-- Your goal --
Print the lines that start the entries and continue through the one holding "You are a GUI", please, exactly and with the pictures omitted.

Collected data
· · · · · · ·

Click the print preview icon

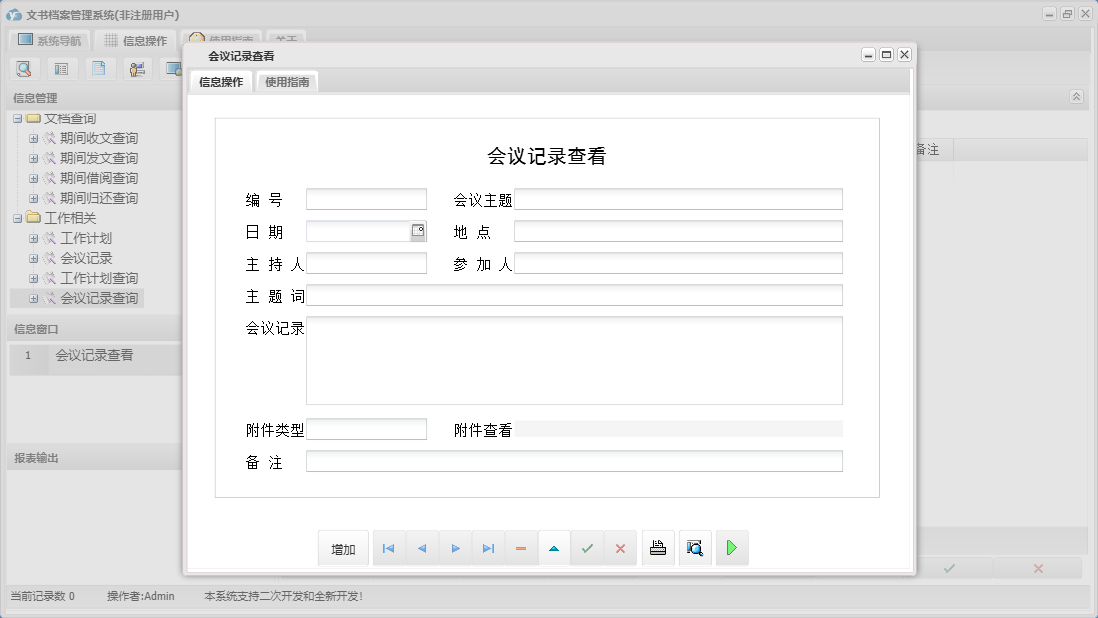(695, 547)
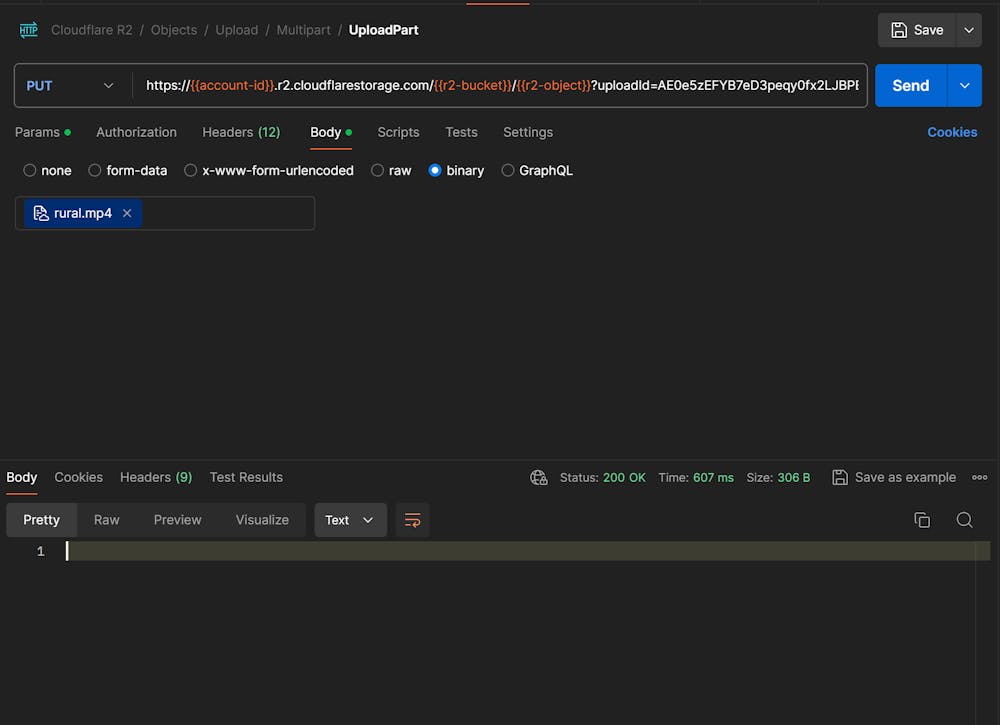Click the Send button

910,85
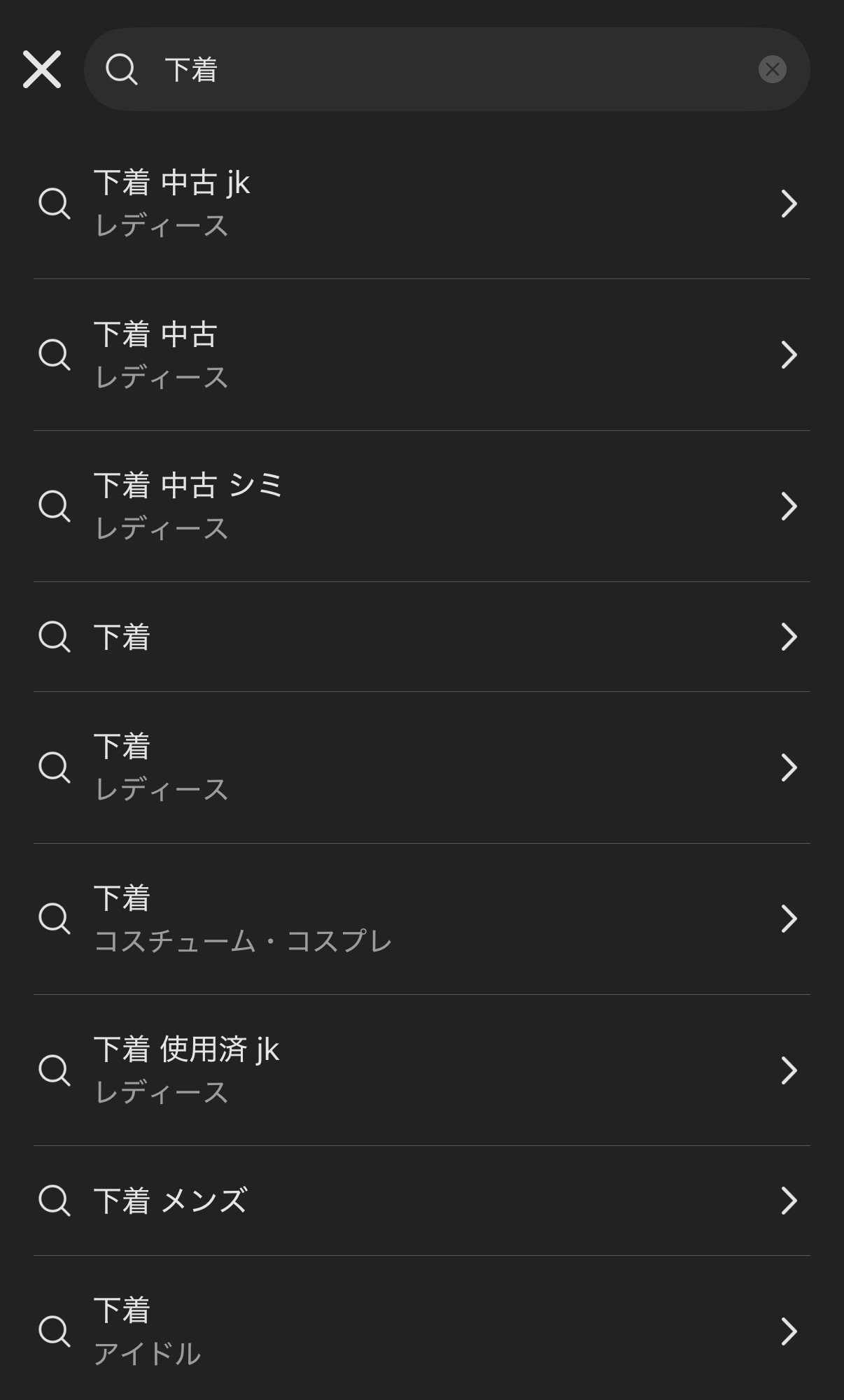Open the chevron arrow for the コスチューム・コスプレ row

click(789, 919)
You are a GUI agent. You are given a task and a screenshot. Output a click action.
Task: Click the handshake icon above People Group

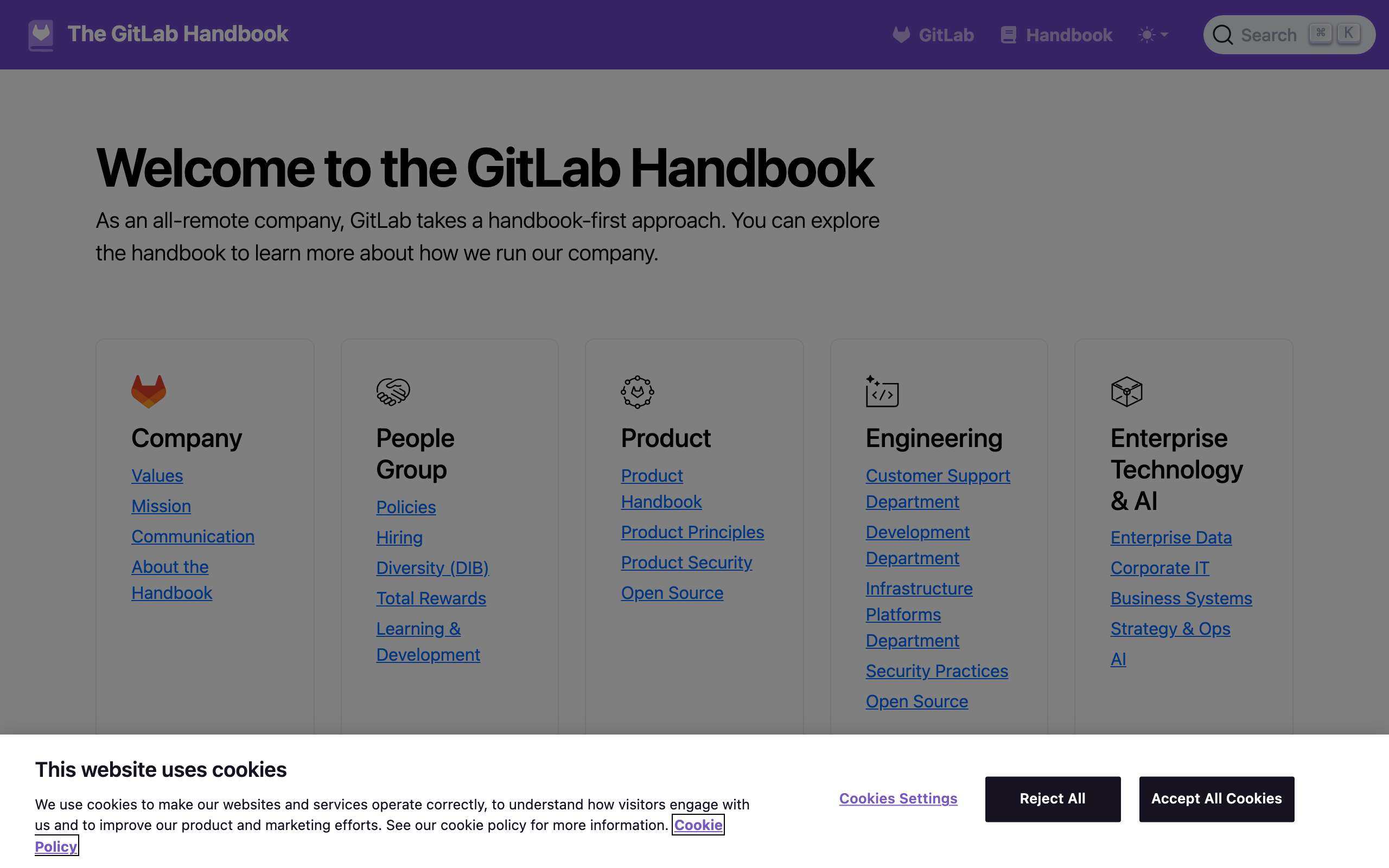pos(393,392)

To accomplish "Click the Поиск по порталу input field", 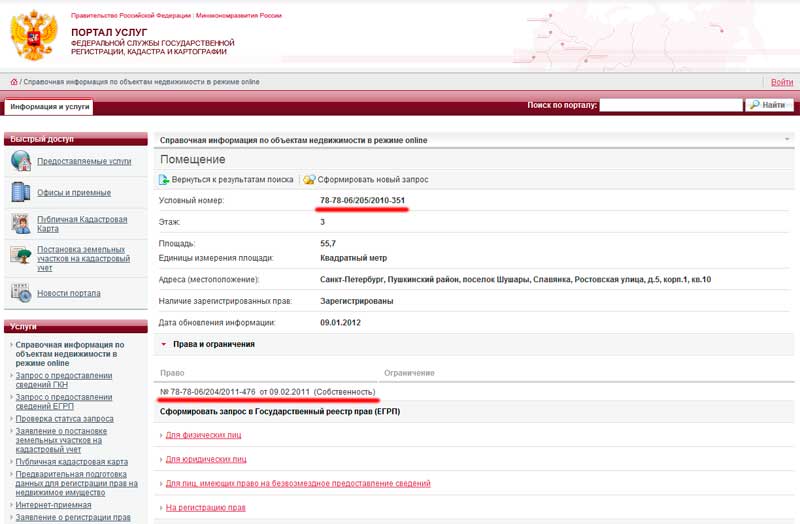I will pos(670,105).
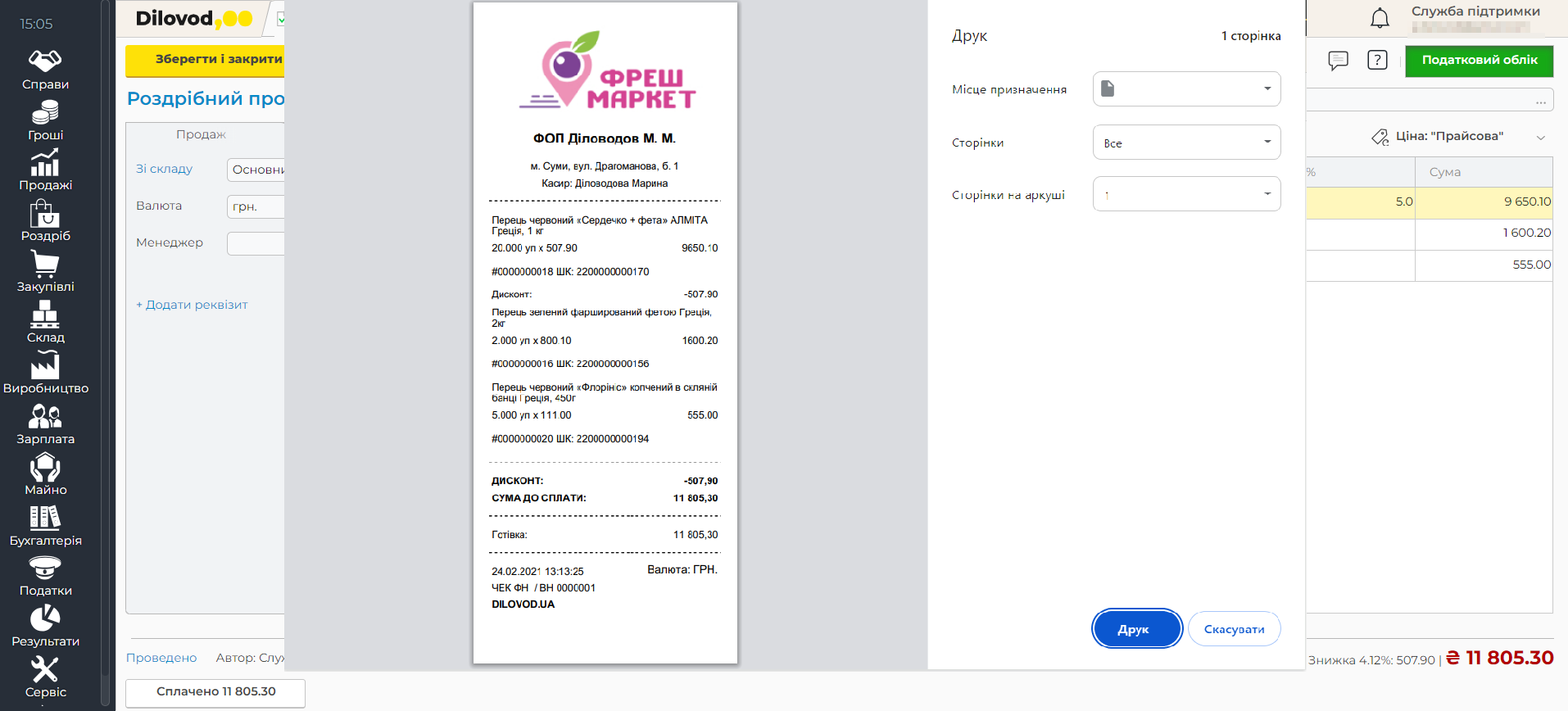Viewport: 1568px width, 711px height.
Task: Open the Склад warehouse section
Action: pos(45,323)
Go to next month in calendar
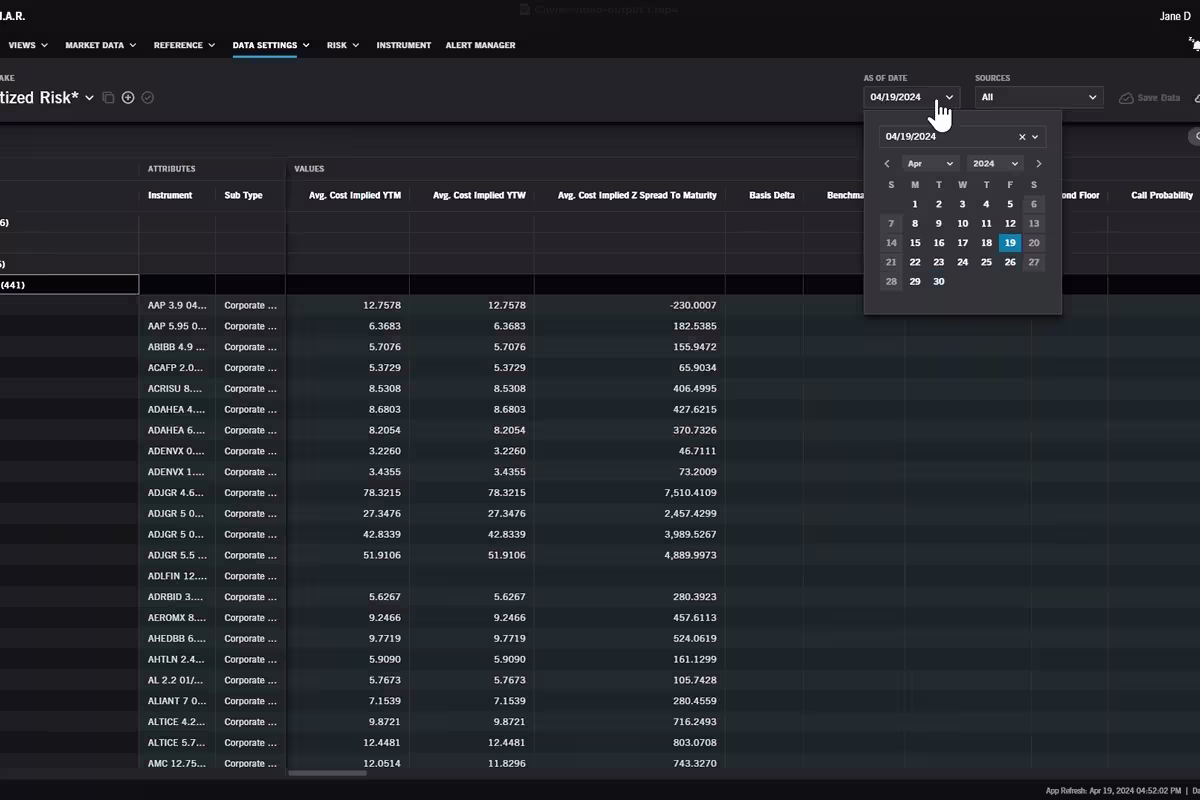The image size is (1200, 800). tap(1039, 164)
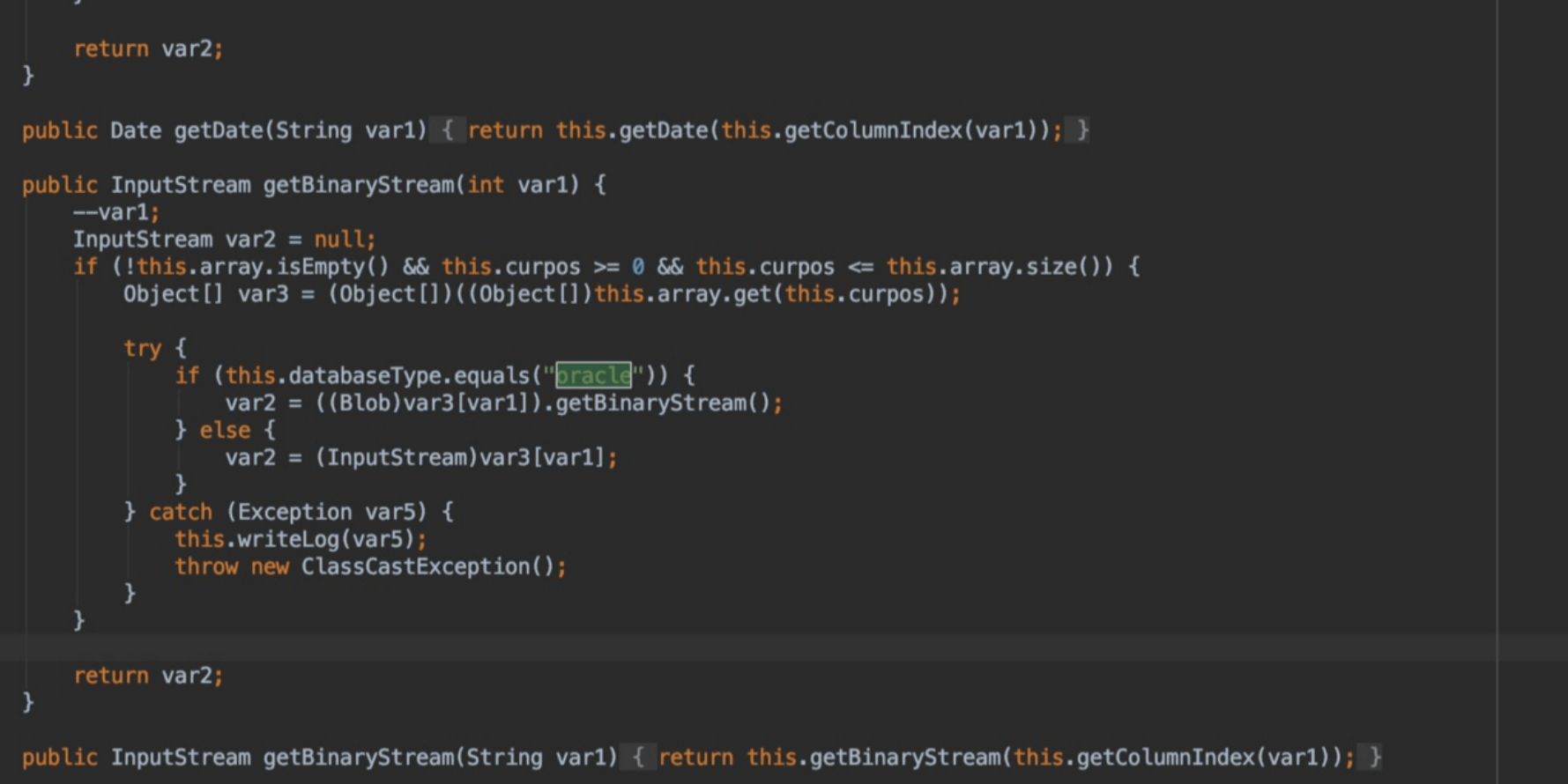Click closing fold brace on the getDate line
The height and width of the screenshot is (784, 1568).
pos(1083,130)
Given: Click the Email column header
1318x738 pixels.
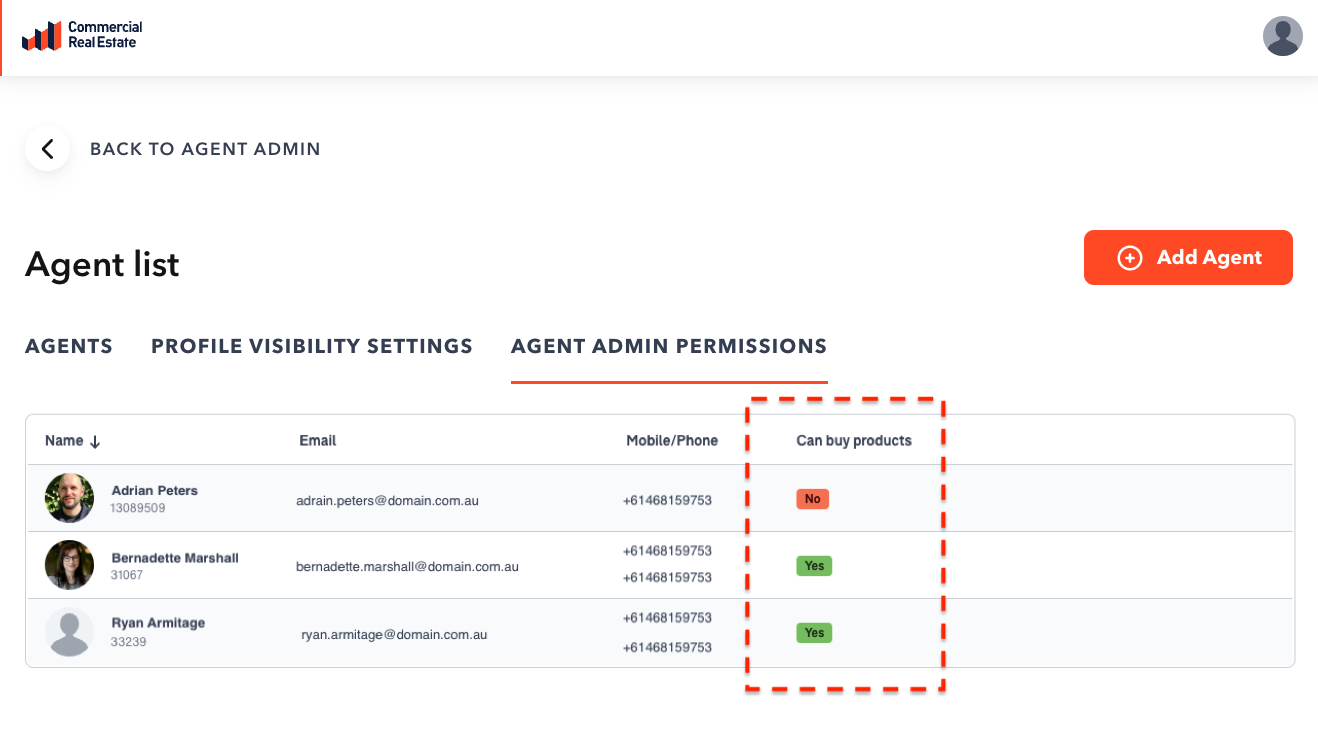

· · · · · · ·

-- Exercise solution --
Click the print preview icon

(695, 547)
Click the Send button

910,85
Open the chevron arrow for the コスチューム・コスプレ row

click(789, 919)
You are a GUI agent. You are given a task and a screenshot. Output a click action.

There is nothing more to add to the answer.